Paul Rosolie rivela immagini inedite di una tribù amazzonica mai vista prima
Secondo il racconto di Rosolie, la situazione si è poi lentamente distesa. La tribù, inizialmente in assetto difensivo, ha abbassato le armi dopo aver ricevuto in dono alcune canoe cariche di banane. Il primo contatto si è trasformato in una fase di curiosità reciproca: gesti semplici, come alzare la mano o accennare una danza, imitati dagli indigeni. Ma l’equilibrio si è rivelato fragile. Il giorno successivo, durante un nuovo tentativo di risalire il fiume, la spedizione è caduta in un’imboscata. Quasi duecento membri della tribù hanno attaccato le imbarcazioni. Uno degli esploratori è stato colpito da una freccia lunga oltre due metri che lo ha trafitto da parte a parte. "La barca era piena di sangue", ha ricordato Rosolie. Solo una tempestiva evacuazione aerea ha evitato il peggio.

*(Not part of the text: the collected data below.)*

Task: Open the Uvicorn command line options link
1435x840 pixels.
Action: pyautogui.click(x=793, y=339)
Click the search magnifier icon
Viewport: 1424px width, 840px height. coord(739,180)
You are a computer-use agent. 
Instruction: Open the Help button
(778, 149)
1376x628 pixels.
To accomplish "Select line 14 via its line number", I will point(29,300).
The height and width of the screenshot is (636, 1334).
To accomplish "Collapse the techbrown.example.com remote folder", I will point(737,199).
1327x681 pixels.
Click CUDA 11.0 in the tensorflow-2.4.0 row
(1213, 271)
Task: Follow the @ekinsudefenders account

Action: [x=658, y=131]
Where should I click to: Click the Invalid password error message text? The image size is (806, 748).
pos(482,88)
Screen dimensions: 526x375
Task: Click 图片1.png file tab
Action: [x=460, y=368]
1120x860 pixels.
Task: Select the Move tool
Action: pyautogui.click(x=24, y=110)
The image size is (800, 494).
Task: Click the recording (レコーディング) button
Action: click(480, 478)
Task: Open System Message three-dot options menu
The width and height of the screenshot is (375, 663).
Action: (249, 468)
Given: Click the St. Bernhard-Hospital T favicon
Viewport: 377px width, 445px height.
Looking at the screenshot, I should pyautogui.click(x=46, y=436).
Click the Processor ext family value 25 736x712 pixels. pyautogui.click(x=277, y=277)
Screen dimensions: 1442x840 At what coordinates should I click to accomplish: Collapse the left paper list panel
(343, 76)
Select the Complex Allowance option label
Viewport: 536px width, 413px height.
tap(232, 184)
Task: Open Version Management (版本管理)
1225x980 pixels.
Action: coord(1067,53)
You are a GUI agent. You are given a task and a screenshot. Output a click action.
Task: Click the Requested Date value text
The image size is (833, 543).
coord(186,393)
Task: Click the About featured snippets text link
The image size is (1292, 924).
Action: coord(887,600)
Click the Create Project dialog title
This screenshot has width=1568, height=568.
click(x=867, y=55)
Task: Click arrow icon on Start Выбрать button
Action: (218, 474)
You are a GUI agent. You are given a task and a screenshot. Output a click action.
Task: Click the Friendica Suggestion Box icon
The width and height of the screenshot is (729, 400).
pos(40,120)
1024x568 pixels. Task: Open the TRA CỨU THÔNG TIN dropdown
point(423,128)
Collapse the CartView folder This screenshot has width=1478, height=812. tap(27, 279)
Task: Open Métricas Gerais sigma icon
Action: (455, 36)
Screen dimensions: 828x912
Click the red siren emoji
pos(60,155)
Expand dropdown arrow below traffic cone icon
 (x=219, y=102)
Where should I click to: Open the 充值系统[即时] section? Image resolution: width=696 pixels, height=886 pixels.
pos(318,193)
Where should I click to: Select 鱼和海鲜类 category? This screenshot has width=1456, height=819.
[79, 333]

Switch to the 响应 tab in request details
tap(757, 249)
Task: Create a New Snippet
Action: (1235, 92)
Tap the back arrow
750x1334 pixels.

Un documento per proteggere, non per spettacolarizzare
Le immagini, tenute segrete per oltre un anno, sono state diffuse senza indicare la posizione esatta della tribù. Una scelta dettata dalla necessità di protezione: questi gruppi non hanno difese immunitarie contro le malattie più comuni e qualsiasi contatto potrebbe risultare fatale. Rosolie insiste sul fatto che il video non nasce per alimentare sensazionalismi. "Difendere queste persone significa mostrare al mondo che esistono e poi lasciarle in pace", ha affermato. La registrazione rappresenta uno dei primi documenti ad alta definizione di una comunità completamente isolata e potrebbe rafforzare gli strumenti legali e ambientali per tutelarne il territorio, minacciato da invasioni e sfruttamento.